Electrical Industry Journal Warns: This One Is the Killer



So, you thought that fixing a trillion lines of code is a big problem. It's child's play compared to the embedded chip problem. This, according to a long article in EE TIMES (Jan. 14), an electrical engineering trade journal.

Note the old urban myth, airplanes dropping from the sky. Some catch phrases are as irresitible to y2k reporters as assurances of compliance in December, 1998, are to corporate press release writers.

* * * * * * *

There's been a lot of hoopla about the possibility that a banking program or payroll application will freeze up at the turn of the century, but observers are now growing far more concerned that deeply embedded systems represent a far bigger problem. It's fairly simple to determine whether a PC's software package will work correctly, but it's much more daunting to tell whether a nuclear plant, factory system, elevator or other system with embedded firmware might be brought to its knees by the "00" in a dated time stamp.

Though often hidden, the embedded problem may have far more impact than the one in front-office computers. It's unlikely that airplanes will fall from the sky when the 1990s end, but observers say portions of factories may fold, oil drilling and piping systems may freeze up and other embedded hardware may grind to a halt. . . .

Sensory overload "This will be a far bigger issue on the plant floor than in a mainframe," said Bill Heermann, sales director at Tava Technologies, here. "In a mainframe, you've got software that's only looking at about five streams of data. On the plant floor, you've often got 10,000 electronic sensors, and in one fashion or another, each sensor is a data stream that has to be examined. One of those 10,000 sensors may begin feeding bad data to networked devices above them and bring down the whole network, shutting down the plant." . . .

Some of the difficulty may lie within real-time operating systems. "There's an issue here," said Arthur Orduna, director of marketing at RTOS vendor Microware Systems Inc. (Des Moines, Iowa). "For example, you'll see it a lot in the single-board-computer industry."

There, Orduna said, companies have a wealth of VME-based SBCs running RTOSes in fac-tory-floor applications. The boards perform data-collection functions which feed into large databases. "Anything that's database-oriented--which is where year 2000 really comes into play--and is tied into data-collection and industrial-automation scenarios is going to be at risk," Orduna said.

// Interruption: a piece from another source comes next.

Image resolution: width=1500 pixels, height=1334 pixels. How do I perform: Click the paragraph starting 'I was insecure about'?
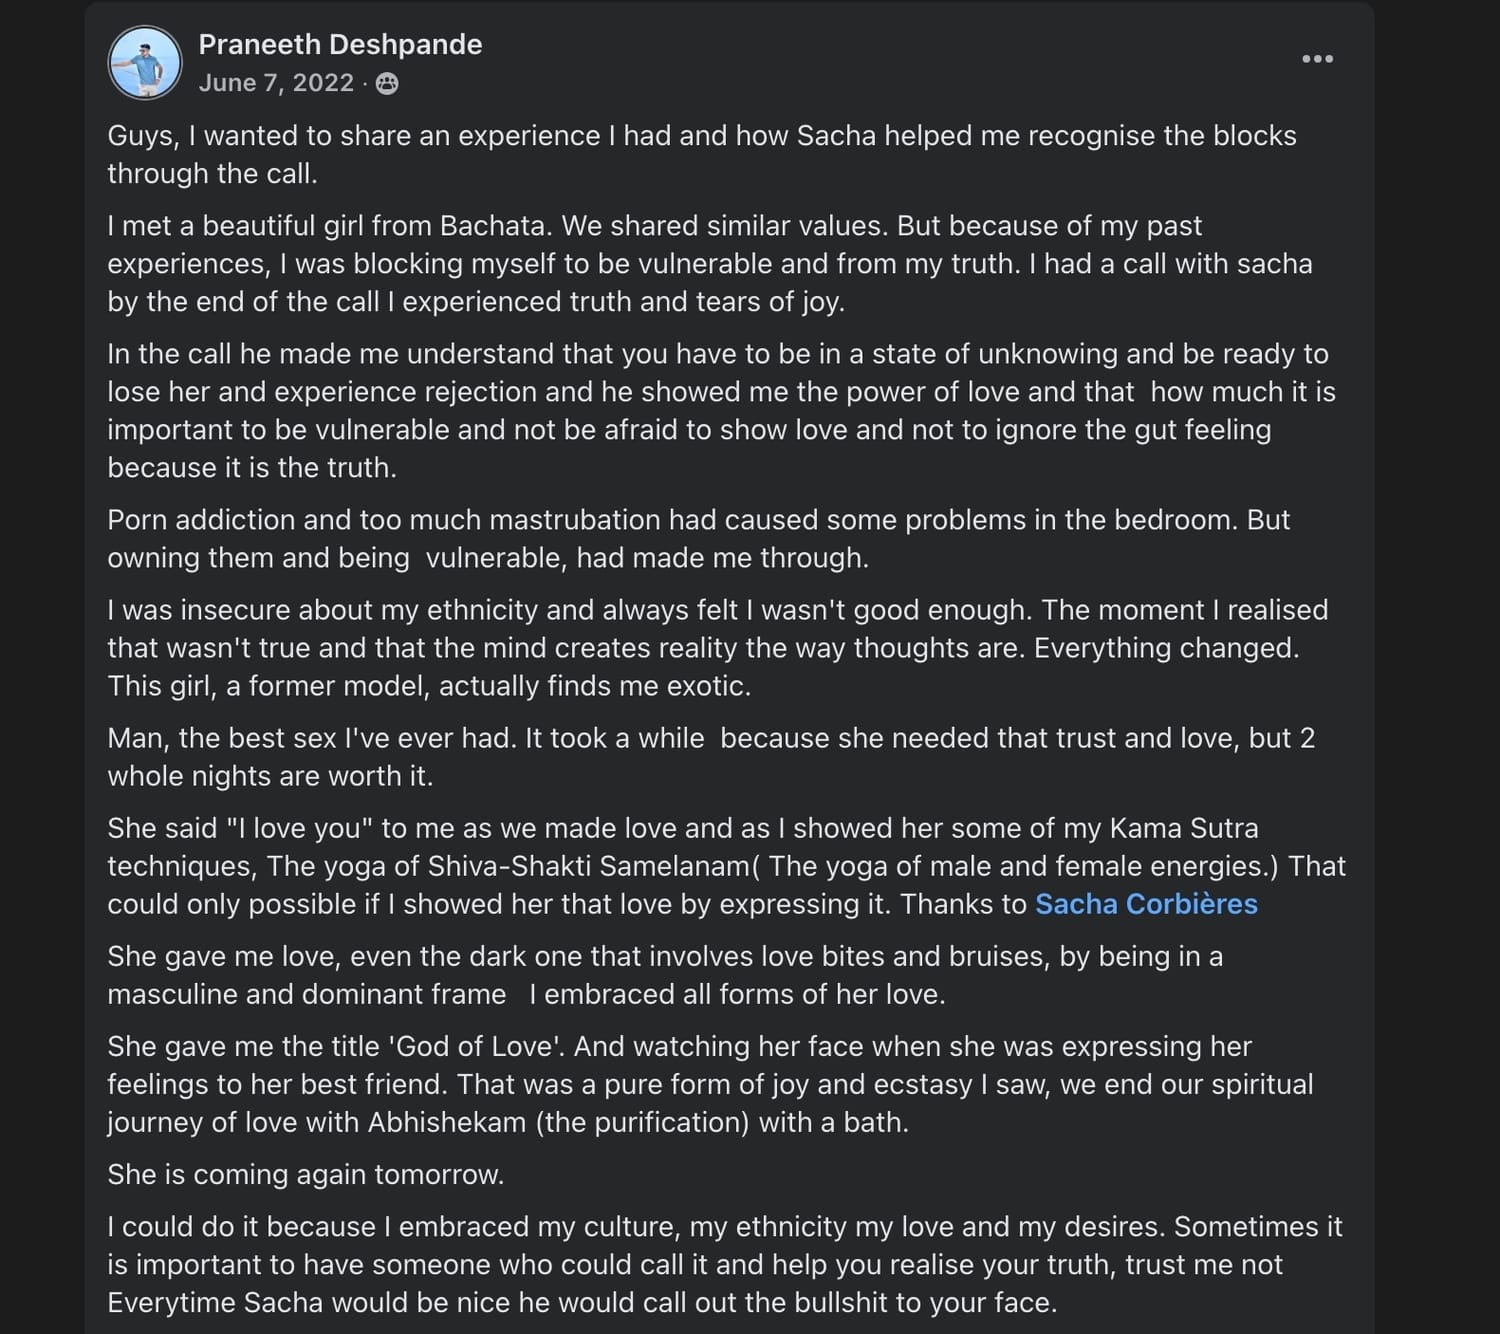click(718, 648)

At the same time, he claimed, there's little risk for embedded software in consumer applications. . . .

Elsewhere in the embedded-systems industry, however, parts may be used for many years. And several factors make it far more difficult to check for year-2000 problems, not the least of which is that embedded processors are by design scattered about remotely, not sheltered inside climate-controlled offices.

Worse, many companies have not yet realized that embedded systems face the same potential problems as their office counterparts. Consulting firms are just now beginning to shift some of their focus from the office to production environments, but the number of people studying embedded systems is far smaller than in information technology.

Those responsible for checking embedded systems will usually have to go over each unit individually, often because embedded computers have firmware that's been revised at a given site. For instance, a production machine in a Chrysler factory might operate differently than a similar model used by Ford.

Checking out those systems often requires probing the chips or motherboard, since many embedded systems don't have disk drives, instead housing programs in non-volatile memory. Compounding the problem, embedded systems made by the same company may well use different chips and different versions of the firmware, so there's no certainty that two seemingly identical systems will perform the same way when the 1900s end. . . .

Even the time-consuming task of shutting down a system for testing often isn't the hard part. The ubiquity of microprocessors and their wide distribution means a nightmare just getting to each of the independent CPUs. In many cases, these remote devices don't have I/O systems, so checking out the chips can be difficult.